--- Required tasks ---
1. In the blog post, how long does the writer say it has been since the last entry?
2. Translate this sentence from the blog post into Spanish: "I cannot believe how much my perspective has shifted since I last wrote."
3. Continue the blog post from its last sentence, keeping its reflective first-person voice.

--- Text segment ---
◇ ◇ ◇
On Questions, Not Answers

It's been a while. And by a while, I mean basically six months. What's funny is that as I write this, I can't believe it's been that long. I cannot believe the way that my life has taken shape since I've last written in this feels-so-short, but was pretty-damn-long period of time. I cannot believe how much my perspective has shifted since I last wrote. I feel like a different human. I am a different human, and that's a good thing.

The truth is, I could have written something here in the past sixth months, but I wasn't ready yet. I had left so much build up in my last blog post that I intimidated myself from entering my own safe space. Think about that for a second: how many times in your life have you put so much expectation for the future, that you can no longer move forward? Take a breath and moment to reflect on that, especially before you enter this new year. Stop with the resolutions, the self-expectations, the diets, the material items, and just remember that you are fine just as you are. You will figure it out in time. Set intentions that feed your soul. Be okay with them when them don't go as planned. Be okay with things not being okay. Know that nothing is permanent. Sit with it. Even when it sucks to sit with it.

For the first several months of my new journey that tendency had pretty much halted me in place. The whole "The Year of Challenging Fear" thing in my last blog post, left me more fearful than ever. Why you might ask? Because we can only reflect on our journey in retrospect, we cannot control how to move forward. What I have found on the journey of the past several months is that the expectations I needed to take with me were much less than one might have thought. The intentions I had set, while powerful, were vastly striving towards perfectionism and leaning towards controlling my own experience. This however, is not only impossible, but fruitless. Sometimes even painful.
◇ ◇ ◇
--- Provided records ---
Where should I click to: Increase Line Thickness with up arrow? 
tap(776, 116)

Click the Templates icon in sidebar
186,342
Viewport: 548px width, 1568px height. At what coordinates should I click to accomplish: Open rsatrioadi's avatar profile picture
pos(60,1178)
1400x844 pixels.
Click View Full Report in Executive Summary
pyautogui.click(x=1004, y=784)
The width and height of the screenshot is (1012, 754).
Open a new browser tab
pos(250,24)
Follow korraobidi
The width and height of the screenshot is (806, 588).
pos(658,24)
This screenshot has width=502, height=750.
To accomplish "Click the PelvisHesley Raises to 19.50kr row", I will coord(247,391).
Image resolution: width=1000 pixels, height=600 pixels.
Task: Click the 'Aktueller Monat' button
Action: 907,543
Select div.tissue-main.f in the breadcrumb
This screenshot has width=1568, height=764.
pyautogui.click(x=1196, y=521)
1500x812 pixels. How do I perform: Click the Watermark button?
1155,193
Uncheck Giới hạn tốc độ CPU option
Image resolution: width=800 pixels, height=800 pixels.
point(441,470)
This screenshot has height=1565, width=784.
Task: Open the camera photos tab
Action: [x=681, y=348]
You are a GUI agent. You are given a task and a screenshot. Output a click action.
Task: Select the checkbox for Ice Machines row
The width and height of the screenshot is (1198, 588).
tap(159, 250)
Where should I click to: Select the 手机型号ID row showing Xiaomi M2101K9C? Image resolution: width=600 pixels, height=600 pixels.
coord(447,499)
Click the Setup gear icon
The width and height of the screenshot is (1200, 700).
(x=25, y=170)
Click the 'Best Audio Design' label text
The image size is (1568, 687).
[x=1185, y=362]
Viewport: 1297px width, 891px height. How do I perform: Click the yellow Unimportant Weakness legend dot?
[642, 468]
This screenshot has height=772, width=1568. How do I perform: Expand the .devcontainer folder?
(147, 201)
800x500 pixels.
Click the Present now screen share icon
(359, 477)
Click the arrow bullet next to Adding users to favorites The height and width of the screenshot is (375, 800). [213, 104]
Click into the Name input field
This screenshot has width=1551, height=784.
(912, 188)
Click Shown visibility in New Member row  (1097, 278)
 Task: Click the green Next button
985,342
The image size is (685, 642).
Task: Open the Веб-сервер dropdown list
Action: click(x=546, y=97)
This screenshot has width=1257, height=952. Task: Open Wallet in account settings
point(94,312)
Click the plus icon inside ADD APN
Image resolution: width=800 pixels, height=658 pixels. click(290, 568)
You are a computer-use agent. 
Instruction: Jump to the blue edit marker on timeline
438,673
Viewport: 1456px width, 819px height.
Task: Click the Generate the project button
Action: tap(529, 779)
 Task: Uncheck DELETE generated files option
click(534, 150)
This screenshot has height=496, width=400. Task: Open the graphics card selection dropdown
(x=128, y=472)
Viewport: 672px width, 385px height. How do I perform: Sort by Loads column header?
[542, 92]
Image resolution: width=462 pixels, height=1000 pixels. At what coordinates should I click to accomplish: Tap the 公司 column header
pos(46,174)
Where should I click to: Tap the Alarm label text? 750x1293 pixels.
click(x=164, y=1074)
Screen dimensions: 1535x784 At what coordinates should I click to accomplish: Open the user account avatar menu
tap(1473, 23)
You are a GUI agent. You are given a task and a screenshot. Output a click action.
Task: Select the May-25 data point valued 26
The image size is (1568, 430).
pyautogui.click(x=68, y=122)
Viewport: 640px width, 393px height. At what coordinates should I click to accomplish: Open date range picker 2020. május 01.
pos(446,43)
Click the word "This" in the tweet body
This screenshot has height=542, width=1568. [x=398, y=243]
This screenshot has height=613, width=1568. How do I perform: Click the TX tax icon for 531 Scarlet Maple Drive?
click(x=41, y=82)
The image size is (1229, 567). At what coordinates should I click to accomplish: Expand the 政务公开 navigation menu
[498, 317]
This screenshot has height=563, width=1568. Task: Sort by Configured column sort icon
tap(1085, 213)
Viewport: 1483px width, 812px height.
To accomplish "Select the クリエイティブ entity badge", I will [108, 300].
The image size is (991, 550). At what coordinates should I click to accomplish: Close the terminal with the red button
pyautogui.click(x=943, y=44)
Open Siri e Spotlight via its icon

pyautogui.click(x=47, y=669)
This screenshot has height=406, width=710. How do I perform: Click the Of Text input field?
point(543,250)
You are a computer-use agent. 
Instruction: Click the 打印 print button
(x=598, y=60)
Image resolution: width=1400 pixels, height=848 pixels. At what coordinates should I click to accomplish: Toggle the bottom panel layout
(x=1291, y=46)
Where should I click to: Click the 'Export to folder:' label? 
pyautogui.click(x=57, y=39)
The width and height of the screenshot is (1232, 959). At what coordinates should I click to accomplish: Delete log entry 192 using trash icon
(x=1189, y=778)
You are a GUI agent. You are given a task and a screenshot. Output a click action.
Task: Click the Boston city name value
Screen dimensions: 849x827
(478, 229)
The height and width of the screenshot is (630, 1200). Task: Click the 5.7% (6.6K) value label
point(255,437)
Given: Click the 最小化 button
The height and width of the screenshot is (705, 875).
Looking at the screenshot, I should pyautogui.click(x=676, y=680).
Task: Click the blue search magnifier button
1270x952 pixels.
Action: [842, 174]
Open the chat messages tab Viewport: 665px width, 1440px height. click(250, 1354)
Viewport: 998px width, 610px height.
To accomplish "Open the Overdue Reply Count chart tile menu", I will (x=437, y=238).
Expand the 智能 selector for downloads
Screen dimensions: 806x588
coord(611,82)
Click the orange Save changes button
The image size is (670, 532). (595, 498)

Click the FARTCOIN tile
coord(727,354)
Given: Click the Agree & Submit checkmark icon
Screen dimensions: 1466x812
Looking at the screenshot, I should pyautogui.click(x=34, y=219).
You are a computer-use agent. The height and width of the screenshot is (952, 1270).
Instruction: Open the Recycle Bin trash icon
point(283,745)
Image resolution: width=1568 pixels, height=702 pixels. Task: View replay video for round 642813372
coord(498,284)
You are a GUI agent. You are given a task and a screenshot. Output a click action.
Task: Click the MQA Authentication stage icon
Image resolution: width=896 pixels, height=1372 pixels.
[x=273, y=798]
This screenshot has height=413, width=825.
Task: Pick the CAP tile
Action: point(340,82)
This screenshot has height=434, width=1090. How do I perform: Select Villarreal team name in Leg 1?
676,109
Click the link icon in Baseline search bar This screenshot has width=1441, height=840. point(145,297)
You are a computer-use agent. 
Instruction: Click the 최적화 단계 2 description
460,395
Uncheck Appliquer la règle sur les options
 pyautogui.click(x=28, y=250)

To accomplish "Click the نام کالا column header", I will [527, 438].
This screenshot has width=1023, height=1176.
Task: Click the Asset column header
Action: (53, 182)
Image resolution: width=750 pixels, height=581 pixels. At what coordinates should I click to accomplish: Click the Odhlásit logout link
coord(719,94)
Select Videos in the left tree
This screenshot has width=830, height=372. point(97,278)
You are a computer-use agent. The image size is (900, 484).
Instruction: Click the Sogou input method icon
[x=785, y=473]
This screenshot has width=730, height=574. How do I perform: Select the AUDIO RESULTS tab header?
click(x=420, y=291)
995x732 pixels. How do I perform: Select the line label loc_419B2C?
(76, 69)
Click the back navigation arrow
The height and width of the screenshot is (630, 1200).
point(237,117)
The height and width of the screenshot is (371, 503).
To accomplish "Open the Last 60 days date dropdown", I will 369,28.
◇ ◇ ◇
--- In response ---
1. Basically six months.

2. No puedo creer cuánto ha cambiado mi perspectiva desde la última vez que escribí.

3.
So, in an effort to let go of the "plan of action" I had created for myself that stifled me so, here is what I have actually learned that is much different from what I thought I would learn:

1. The subway/city is pretty damn easy to navigate with modern technology AKA get-the-fuck-out-of-your-head-Charlotte. I spent weeks, if not months worrying when I moved to New York about going to new places out of fear I would get lost. In reality, who gives a shit if you get lost? It's the places you end up by mistake that are the most amazing. It's the days you choose to wander around alone without a destination that are the most productive. I spent more time battling myself, fabricating worry out of thin air, and hunkering down inside than I should have all because of the possibility I may mess up. And hasn't this proved true again and again in my life. Pay attention to yourself whenever you start to fall down the rabbit hole of "why not". Instead, ask yourself, "why yes". You will always find reasons not to do something, but the truth is, 90% of the time you should do it. (The other 10% you should not do for reasons that you probably already know, including, but not limited to: repeating past cycles that don't serve you, things that harm you, things that are life-threatening, things that don't bring you joy, things that numb you, things that are unhealthy, and all that other shitty stuff).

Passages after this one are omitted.